Naturally, the presumption for a man who is suffering is that there is something wrong with him. When I recount stories from my life, people sometimes recoil, assuming that to draw near to me might mean that the lightning bolts of trial might strike them too by association. However, suffering might not mean there is anything wrong at all. Pests are not attracted to things that are already spoiled. Consider “Mr Smith Goes to Washington” which depicts an honest, forthright, and humble man thrust into the public sphere of Congress who does absolutely nothing to earn the spite and ire of his compatriots but who attracts their constant campaign of character assassination, not because he is evil, but precisely because he is so virtuous. Yes, trials often follow the wicked. It is often by the wicked that the wicked are punished, but the virtuous also make themselves a target by living righteousy. Sir Thomas More wrote to his daughter Margaret that sometimes we must stand fast in our virtue at the risk of being heroes. Shortly thereafter King Henry VIII cut off More’s head because More refused to accede to his edict and permit a divorce so that Henry could marry Anne.

In order to build something up, sometimes you must break it down. Likewise, the human body takes in materials and breaks them down in order to build itself up. We don’t need celery or cereal or crab legs, but our bodies break down our food into constituents and then reassembles the contents to build things it needs. If you want to strengthen your muscles, you must tear them lifting weights in order to convince your body to build your body for future lifting requirements. Seeds either must be submerged beneath soil or pass through a digestive track and be buried in manure in order to grow. In 2014 at Sequoia Kings Canyon National Park, a ranger told me that they realized that putting out fires was reducing the sequoia groves.  In order for the new trees to seed and have fertile soil wildfires must rage and pave the way for a new generation of saplings.  None of these are particularly pleasant pictures, but the prospect of growth only occurs under those conditions. Something must be broken before something better can be built.

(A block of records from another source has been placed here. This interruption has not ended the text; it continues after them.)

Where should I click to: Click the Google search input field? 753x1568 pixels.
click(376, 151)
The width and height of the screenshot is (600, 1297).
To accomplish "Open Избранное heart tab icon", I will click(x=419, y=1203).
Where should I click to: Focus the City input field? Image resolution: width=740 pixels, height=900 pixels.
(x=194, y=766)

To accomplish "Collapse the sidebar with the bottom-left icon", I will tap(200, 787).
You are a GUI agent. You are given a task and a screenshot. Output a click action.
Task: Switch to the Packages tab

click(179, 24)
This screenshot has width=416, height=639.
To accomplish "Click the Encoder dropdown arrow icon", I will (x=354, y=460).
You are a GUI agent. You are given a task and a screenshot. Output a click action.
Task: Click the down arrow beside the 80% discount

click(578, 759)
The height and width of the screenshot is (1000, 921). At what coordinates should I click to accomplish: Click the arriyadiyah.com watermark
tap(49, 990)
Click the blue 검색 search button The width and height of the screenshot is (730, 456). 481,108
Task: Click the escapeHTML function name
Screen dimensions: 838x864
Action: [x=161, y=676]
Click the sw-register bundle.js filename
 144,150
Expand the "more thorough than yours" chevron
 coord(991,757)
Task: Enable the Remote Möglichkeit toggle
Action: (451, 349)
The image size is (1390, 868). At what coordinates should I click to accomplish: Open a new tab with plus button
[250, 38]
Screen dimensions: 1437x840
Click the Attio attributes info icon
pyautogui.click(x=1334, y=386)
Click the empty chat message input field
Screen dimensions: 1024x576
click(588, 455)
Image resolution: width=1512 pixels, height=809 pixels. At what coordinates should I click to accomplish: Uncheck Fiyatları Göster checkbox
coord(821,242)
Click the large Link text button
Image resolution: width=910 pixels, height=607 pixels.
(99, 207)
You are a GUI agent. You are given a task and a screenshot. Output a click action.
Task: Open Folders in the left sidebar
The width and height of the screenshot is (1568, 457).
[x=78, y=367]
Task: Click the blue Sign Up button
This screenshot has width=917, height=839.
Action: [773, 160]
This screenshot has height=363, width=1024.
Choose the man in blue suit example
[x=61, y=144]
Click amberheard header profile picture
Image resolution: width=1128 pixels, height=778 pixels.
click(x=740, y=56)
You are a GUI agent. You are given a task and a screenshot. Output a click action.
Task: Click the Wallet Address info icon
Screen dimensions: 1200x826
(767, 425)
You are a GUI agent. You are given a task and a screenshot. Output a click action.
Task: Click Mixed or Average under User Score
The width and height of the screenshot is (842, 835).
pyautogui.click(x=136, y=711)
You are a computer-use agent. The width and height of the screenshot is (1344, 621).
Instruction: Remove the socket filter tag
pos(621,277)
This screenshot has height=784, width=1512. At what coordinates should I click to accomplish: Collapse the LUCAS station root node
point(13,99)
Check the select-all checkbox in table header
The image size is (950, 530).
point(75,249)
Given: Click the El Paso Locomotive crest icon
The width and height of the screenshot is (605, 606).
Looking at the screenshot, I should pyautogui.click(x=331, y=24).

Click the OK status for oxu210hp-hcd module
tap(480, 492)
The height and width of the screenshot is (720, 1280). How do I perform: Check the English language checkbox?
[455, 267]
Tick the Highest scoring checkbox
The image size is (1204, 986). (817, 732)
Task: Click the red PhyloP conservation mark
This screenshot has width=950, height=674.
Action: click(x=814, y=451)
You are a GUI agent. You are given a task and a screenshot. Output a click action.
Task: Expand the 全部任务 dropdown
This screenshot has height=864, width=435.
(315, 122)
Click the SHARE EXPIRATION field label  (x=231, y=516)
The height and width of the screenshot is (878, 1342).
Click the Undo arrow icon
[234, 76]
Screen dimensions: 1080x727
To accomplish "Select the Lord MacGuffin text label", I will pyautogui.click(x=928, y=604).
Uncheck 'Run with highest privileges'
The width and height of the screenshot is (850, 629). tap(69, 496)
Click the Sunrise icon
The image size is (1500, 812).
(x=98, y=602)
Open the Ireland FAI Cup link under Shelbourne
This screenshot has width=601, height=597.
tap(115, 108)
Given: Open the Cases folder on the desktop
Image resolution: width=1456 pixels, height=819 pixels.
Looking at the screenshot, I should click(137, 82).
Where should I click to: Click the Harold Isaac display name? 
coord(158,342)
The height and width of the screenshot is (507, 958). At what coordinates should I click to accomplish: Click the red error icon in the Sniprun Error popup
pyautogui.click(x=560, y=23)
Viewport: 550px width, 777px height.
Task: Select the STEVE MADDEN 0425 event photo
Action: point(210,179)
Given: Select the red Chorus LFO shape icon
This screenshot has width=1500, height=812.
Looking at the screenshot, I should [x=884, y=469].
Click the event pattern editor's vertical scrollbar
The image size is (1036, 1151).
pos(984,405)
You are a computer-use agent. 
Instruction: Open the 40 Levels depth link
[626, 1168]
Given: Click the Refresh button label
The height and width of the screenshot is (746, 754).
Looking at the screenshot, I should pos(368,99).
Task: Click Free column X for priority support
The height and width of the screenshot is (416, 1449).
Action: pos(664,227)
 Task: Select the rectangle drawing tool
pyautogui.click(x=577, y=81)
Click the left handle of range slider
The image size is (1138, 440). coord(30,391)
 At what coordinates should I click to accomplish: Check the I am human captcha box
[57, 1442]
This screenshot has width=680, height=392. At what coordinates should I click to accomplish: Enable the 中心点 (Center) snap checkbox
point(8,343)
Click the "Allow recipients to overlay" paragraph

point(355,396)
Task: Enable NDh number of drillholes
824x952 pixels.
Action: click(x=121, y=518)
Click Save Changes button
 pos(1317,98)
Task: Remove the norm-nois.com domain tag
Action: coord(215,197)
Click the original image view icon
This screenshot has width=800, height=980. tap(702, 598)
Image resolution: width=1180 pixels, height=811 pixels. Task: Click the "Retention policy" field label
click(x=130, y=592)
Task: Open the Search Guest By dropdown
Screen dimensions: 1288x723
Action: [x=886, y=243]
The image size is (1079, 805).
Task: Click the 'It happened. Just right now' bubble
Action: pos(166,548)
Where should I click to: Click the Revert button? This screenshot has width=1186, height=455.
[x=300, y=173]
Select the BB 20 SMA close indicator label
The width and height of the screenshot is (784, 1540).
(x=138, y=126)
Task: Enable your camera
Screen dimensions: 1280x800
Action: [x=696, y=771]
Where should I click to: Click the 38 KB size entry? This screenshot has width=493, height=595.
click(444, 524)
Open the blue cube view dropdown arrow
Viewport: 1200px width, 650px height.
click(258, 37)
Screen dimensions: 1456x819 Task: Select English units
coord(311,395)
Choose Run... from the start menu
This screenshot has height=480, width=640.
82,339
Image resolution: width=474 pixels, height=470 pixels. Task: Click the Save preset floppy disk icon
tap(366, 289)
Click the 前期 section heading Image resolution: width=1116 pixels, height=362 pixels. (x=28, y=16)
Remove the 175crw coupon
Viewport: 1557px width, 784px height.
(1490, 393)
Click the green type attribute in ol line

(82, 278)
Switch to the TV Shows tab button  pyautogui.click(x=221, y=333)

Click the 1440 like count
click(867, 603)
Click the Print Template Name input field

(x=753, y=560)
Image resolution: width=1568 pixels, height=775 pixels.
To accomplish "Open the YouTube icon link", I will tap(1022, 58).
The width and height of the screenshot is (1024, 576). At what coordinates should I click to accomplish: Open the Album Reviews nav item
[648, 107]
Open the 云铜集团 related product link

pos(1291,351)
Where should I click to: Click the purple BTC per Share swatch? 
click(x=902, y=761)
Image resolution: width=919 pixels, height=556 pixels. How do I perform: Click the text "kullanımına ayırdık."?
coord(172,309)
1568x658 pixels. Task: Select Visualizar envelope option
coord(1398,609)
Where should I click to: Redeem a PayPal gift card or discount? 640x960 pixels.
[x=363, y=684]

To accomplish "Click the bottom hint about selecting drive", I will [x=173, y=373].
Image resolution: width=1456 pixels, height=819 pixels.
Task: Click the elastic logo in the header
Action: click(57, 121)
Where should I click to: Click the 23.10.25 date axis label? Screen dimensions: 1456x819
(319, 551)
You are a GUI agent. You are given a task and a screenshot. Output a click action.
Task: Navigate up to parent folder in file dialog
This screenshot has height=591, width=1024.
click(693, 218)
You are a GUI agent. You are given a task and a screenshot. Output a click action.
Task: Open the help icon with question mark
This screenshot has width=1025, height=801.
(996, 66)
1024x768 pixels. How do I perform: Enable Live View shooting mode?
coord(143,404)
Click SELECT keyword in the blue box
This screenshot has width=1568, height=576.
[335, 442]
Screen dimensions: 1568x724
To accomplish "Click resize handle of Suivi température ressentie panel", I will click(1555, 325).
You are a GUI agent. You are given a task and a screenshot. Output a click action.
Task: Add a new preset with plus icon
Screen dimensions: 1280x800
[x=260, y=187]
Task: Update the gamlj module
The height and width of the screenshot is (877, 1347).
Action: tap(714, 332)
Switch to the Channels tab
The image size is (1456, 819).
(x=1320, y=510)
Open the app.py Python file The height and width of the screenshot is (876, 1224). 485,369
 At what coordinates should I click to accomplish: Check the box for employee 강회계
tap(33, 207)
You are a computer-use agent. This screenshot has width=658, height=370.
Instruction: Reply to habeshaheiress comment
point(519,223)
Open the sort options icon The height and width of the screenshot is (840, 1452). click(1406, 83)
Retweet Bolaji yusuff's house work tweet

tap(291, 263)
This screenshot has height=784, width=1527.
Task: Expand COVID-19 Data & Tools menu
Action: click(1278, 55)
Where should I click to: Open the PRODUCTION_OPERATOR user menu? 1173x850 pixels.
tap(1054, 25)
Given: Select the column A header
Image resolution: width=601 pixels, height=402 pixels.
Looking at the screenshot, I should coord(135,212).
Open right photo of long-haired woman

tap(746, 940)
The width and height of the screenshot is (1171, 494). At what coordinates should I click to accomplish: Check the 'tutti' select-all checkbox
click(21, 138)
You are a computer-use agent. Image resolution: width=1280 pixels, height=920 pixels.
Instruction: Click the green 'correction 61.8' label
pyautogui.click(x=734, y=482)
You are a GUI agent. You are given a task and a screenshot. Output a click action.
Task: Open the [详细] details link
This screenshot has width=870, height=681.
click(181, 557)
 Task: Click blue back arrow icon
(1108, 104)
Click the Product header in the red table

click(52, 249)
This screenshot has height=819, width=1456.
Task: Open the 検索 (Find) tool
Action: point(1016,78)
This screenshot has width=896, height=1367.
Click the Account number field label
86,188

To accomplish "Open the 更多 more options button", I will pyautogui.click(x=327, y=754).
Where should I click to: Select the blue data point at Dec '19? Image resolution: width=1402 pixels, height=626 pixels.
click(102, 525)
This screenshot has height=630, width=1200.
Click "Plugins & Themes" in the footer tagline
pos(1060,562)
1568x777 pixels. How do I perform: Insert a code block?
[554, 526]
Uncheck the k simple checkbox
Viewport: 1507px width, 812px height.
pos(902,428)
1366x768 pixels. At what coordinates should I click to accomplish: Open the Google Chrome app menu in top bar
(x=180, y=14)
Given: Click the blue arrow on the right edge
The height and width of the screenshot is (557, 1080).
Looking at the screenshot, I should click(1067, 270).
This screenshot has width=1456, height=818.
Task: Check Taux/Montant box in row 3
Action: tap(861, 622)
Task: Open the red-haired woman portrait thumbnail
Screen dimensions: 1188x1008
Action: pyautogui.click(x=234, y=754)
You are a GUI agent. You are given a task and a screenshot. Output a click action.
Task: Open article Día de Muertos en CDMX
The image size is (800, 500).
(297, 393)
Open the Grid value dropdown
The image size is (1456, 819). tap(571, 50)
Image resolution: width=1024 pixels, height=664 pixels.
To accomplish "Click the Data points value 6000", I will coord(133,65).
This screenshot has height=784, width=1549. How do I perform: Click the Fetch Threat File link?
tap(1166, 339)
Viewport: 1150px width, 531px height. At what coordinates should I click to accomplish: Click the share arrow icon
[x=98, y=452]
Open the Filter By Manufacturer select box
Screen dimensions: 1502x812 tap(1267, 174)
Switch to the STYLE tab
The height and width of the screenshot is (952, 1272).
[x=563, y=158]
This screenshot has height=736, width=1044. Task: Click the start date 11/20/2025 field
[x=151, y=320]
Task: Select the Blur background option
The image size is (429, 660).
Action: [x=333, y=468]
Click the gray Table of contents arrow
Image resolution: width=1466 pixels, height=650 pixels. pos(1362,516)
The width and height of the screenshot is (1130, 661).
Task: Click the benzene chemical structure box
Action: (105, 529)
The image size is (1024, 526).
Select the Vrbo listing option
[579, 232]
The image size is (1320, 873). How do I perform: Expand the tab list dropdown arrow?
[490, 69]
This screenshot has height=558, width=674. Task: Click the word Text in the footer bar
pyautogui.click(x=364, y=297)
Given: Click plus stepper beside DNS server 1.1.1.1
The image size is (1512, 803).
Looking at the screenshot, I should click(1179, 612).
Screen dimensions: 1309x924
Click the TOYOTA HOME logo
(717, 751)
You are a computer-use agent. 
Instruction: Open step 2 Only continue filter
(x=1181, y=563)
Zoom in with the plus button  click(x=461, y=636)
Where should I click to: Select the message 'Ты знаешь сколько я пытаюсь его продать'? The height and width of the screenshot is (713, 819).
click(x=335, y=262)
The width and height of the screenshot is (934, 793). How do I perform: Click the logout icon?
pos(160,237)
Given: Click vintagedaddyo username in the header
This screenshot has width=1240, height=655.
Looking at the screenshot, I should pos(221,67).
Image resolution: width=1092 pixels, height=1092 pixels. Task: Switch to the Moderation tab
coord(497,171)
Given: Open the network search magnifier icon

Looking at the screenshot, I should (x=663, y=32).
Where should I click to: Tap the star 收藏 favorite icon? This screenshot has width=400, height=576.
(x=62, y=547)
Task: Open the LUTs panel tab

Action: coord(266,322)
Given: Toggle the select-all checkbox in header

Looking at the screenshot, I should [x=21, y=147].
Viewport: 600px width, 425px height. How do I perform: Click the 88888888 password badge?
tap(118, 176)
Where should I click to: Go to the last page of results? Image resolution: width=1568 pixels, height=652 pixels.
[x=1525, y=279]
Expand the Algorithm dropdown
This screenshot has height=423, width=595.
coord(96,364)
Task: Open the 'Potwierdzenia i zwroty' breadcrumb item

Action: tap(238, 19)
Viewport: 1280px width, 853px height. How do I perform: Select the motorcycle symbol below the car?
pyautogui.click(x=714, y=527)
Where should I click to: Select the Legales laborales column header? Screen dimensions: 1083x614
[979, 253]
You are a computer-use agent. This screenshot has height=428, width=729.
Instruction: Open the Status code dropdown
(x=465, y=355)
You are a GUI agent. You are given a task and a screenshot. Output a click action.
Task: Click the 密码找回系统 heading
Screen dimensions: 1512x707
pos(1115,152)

Why do good men suffer? Why does God allow it? It’s actually a very simple but profound situation. There are many wonderful and decent people in the world. All of them are relevant. Without the average individual, there is not enough for the renowned to flourish, but many people, however relevant, are redundant. The failures are remembered because they tried, the victors are remembered because of their achievements, but the vast majority of people are forgotten amongst the throngs of average. When someone capable of rising above the background noise is born, the world, the universe or the Master elect to offer them a chance to rise up and rise above. Many of these people come from inauspicious circumstances. Joan of Arc was a teenage farm girl. Bailien of Ibelin was a blacksmith in English France. Simon Peter was a fisherman. Abraham Lincoln was so poor he had to borrow books to read at home because his parents could afford none. Yet, we know these names because these people did something with their lives. We also know Henry Tudor (Henry VIII) and Adolf Hitler and Ghenghis Khan and Marcus Brutus and Hernando Cortez because they also did something, something terrible.

The process seems simple. Difficult circumstances arise that invite a man to choose. Often the choices are simple. Sometimes they cut right to the character of the person. In that moment of choice, the man commits to a life path that irrevocably leads to a rendezvous with destiny. They were available and capable, and so the universe affords them a time for choosing. The process tests the commitment of their mettle, the steel of their convictions, the disposition of their specie, the application of their chiasmata. With each choice, the man commits deeper and deeper to his actual eternal disposition and a character is born. When the character’s casting call comes he struts and frets his hour on stage, and sometimes performs spectacularly in a way that dazzles the audience of mankind and reverberates through history. If the man is inclined to diligently apply himself, ultimately all of history knows his name and holds it for better or worse for the rest of human history.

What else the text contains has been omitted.